Praise For Disturbing the Peace: 415 Records and the Rise of New Wave

"In the late 1970s, indie labels popped up all over America, forming an underground network that altered the course of musical history. Each one had a vision, characters and a story of DIY ingenuity, but those were overlooked as their bands took the spotlight. Trouser Press worked a lot with Howie Klein and San Francisco's pioneering 415 label, but I really didn’t know much about the company. Thanks to Bill Kopp's definitive Disturbing the Peace, now I do."

— Ira Robbins, co-founder of Trouser Press magazine

"The direct line leading from San Francisco’s psychedelic hippie-band era of the ’60s to the city’s punk and new wave movement of the late ’70s-’80s has never been drawn this clearly — or with this much sheer elation — before. Although they might seem to have little in common musically, philosophically or stylistically, 415 Records bands like Romeo Void, The Nuns, Translator and SVT (whose bassist, Jack Casady, had been in the earlier era’s Jefferson Airplane and Hot Tuna) followed the same guiding DIY principles, rebelliously eschewing a craving for mainstream success in favor of fomenting a true cultural revolution. Disturbing the Peace is more than just another profile of a local rock scene or record label—it’s the story of a seismic shift, and the passions of the people who created it."

— Jeff Tamarkin, author of Got a Revolution!—The Turbulent Flight of Jefferson Airplane

"By sweeping together the minutiae of one particular music scene — San Francisco in the late ’70s and early ’80s, when 415 Records began and flourished — Bill Kopp manages to remind us of the way punk and alternative music blossomed into cultural forces influencing the ’90s and beyond.
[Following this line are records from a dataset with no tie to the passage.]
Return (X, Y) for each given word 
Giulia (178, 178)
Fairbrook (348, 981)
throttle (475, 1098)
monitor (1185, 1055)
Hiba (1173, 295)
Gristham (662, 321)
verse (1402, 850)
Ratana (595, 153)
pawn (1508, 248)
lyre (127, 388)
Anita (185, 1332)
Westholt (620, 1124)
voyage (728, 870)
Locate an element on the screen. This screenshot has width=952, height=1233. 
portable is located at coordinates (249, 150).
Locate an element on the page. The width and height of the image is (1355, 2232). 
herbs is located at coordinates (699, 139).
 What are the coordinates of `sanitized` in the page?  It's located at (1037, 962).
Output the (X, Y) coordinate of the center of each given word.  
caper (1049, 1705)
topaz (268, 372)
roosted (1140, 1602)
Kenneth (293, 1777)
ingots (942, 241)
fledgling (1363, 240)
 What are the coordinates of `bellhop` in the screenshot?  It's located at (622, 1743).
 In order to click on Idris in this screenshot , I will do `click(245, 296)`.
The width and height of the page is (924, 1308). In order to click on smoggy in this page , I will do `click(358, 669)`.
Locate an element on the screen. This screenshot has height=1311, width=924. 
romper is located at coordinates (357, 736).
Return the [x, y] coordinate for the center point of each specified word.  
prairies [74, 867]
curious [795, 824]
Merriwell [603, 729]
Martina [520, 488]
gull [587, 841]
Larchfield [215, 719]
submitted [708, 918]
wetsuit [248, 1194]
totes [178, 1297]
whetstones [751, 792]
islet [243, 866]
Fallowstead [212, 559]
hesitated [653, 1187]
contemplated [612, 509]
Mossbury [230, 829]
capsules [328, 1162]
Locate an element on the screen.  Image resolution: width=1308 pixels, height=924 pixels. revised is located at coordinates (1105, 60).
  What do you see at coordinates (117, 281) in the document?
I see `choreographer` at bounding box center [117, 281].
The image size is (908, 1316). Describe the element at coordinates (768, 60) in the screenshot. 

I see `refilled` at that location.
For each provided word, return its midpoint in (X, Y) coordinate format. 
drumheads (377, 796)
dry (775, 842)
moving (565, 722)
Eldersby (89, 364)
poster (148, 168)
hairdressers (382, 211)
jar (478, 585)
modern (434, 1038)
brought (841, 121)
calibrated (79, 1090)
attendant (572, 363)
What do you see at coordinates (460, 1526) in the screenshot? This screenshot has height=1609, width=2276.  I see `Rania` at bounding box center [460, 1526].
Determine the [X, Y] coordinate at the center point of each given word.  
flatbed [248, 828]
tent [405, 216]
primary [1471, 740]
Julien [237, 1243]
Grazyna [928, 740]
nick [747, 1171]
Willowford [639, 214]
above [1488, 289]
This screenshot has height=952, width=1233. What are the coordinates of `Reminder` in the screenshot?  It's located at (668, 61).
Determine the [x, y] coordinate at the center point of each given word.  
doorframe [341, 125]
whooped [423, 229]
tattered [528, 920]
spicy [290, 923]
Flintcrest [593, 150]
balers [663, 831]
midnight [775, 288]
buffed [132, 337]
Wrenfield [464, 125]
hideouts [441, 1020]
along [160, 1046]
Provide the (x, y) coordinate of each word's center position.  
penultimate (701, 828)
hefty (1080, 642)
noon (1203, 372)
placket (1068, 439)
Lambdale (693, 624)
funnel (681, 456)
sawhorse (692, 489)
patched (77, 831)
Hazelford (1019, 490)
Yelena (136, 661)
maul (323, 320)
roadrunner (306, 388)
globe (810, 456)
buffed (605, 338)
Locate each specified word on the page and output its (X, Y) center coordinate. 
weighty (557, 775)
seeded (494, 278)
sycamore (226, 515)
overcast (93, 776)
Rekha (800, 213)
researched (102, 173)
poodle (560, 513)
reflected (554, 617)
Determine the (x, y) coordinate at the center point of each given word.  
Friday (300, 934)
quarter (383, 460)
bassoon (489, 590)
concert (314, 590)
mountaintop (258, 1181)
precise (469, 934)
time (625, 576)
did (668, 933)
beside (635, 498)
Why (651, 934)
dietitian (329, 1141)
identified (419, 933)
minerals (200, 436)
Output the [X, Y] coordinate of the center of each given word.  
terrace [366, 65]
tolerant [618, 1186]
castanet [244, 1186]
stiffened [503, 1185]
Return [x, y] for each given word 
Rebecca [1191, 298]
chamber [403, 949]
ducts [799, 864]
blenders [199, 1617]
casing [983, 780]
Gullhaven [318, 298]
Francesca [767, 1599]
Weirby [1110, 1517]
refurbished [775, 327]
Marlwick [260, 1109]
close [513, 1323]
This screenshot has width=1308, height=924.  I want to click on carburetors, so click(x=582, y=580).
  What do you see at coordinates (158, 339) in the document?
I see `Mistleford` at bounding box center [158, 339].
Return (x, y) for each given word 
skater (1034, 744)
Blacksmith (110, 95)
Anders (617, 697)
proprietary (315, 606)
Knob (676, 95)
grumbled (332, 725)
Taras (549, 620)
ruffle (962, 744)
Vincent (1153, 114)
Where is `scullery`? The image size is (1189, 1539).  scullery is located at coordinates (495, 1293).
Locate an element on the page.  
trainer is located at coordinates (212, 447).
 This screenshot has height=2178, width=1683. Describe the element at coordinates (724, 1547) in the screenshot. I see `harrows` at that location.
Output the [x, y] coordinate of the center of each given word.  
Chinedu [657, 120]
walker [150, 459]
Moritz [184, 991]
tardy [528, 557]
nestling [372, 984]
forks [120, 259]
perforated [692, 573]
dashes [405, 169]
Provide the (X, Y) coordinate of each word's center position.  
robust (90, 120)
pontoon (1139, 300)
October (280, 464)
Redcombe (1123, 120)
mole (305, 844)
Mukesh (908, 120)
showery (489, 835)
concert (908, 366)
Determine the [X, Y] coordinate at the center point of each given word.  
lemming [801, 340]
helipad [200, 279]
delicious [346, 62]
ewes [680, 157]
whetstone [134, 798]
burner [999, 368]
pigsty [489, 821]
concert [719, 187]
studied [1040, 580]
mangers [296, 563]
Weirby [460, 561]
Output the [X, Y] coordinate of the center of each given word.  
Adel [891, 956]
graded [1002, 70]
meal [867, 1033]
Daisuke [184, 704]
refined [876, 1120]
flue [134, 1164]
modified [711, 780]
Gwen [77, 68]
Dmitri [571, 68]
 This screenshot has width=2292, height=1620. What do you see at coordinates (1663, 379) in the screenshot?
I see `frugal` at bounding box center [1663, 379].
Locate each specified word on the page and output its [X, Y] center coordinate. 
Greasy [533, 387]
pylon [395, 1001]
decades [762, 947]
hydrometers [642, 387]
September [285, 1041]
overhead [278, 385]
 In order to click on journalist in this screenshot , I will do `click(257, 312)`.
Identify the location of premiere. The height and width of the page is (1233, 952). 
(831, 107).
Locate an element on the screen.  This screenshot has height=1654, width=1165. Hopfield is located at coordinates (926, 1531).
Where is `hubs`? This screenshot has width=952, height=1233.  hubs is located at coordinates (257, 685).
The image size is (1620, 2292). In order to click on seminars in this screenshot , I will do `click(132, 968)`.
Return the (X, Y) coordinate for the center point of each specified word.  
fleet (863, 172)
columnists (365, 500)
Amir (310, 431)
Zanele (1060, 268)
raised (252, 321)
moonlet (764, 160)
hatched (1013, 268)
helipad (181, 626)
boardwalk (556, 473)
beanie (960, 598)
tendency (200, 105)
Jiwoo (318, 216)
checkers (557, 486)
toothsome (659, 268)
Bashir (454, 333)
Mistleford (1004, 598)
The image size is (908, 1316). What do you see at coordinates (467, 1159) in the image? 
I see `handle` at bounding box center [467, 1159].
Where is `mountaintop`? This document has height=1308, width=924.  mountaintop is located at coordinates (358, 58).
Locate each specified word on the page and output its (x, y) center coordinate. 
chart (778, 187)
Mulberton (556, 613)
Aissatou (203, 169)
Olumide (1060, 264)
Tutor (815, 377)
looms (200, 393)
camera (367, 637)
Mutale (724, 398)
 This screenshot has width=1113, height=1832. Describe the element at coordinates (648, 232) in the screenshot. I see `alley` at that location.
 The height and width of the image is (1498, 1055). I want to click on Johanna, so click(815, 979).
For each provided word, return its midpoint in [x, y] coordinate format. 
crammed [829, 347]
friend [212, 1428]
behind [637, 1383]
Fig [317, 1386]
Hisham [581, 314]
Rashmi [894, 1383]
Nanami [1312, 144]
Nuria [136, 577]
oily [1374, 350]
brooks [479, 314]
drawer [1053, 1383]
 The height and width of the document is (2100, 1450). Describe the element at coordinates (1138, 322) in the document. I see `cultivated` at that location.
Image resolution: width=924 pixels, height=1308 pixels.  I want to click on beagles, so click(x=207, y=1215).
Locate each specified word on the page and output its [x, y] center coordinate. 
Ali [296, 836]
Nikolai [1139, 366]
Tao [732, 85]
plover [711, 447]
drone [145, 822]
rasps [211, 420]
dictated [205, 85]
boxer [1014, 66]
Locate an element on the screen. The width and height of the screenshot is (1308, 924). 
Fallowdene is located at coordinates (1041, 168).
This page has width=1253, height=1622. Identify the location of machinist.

Yes, it really happened: dozens and dozens of bands, club hoppers, radio hounds and record store geeks built and maintained a scene without the internet. This devourable, fanatically researched document is indispensable for those who were there and will gall into jealousy those who weren’t."

— Karen Schoemer, author of Great Pretenders: My Strange Love Affair With ’50s Pop Music

HoZac Books, 9781735998534, 360pp.

Publication Date: January 3, 2022

About the Author

With a background in marketing and advertising, Bill Kopp got his professional start writing for Trouser Press. After a stint as Editor-in-Chief for a national music magazine, Bill launched the online zine Musoscribe in 2009, and has published new content every business day since then (and every single day since 2018). The 4000+ interviews, essays, and reviews on Musoscribe reflect Bill's keen interest in American musical forms, most notably rock, jazz, and soul. His work features a special emphasis on reissues and vinyl. Bill’s work also appears in many other outlets both online and in print. He also researches and authors liner notes for album reissues — more than 30 to date — and co-produced a reissue of jazz legend Julian “Cannonball” Adderley’s final album. His first book, Reinventing Pink Floyd, was published by Rowman & Littlefield in 2018, and in paperback in 2019. Disturbing the Peace is his second book.